▸ Задания:
(a) Воспроизведите дословно отрывок источника от «Он и не глядит.» до «с русским писателем.» включительно.
(b) Какое название носит стихотворение в прозе, упомянутое в источнике?

▸ Источник:

++++++++

Ну а что дальше? Ничего, об этом — что дальше — он просто старался не думать. «Не только о будущем — о завтрашнем дне не думаю. Если это старость, то привет ей!»

Нечто подобное он предвидел еще пять лет назад, когда писал стихотворение в прозе «Старик»: «...уйди в себя, в свои воспоминанья, — и там, глубоко-глубоко, на самом дне сосредоточенной души, твоя прежняя, тебе одному доступная жизнь блеснет перед тобою своей пахучей, все еще свежей зеленью и лаской и силой весны». И тут же строгое предупреждение: «Но будь осторожен... не гляди вперед, бедный старик!»

Он и не глядит. Не глядит не только вперед, но и по сторонам, ибо кого, исключая слуг, увидишь рядом с собою? Хоть бы одно родное лицо... Дочь далеко, и у нее, 40-летней, свои проблемы — и со здоровьем, и в личной жизни, и денежные (последние он старается по мере сил облегчить). Полина Виардо, из-за которой он, собственно, и оказался запертым здесь (о возвращении в Россию и думать теперь нечего), занята своей музыкой и учениками. Время от времени она, впрочем, заглядывает к нему. Именно ей, настанет час, он продиктует за две недели до смерти свой последний рассказ... Егце изредка навещают друзья. Приехал как-то Альфонс Доде — то была его последняя встреча с русским писателем.

++++++++

▸ Записанные данные:
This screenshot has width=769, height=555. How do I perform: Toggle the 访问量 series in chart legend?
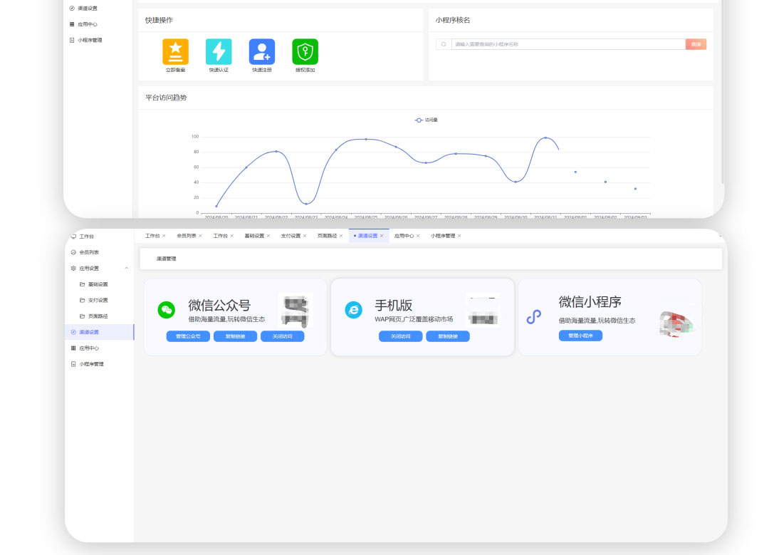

++++++++

▸ Ответы к упражнению:
(a)
Он и не глядит. Не глядит не только вперед, но и по сторонам, ибо кого, исключая слуг, увидишь рядом с собою? Хоть бы одно родное лицо... Дочь далеко, и у нее, 40-летней, свои проблемы — и со здоровьем, и в личной жизни, и денежные (последние он старается по мере сил облегчить). Полина Виардо, из-за которой он, собственно, и оказался запертым здесь (о возвращении в Россию и думать теперь нечего), занята своей музыкой и учениками. Время от времени она, впрочем, заглядывает к нему. Именно ей, настанет час, он продиктует за две недели до смерти свой последний рассказ... Егце изредка навещают друзья. Приехал как-то Альфонс Доде — то была его последняя встреча с русским писателем.

(b) «Старик».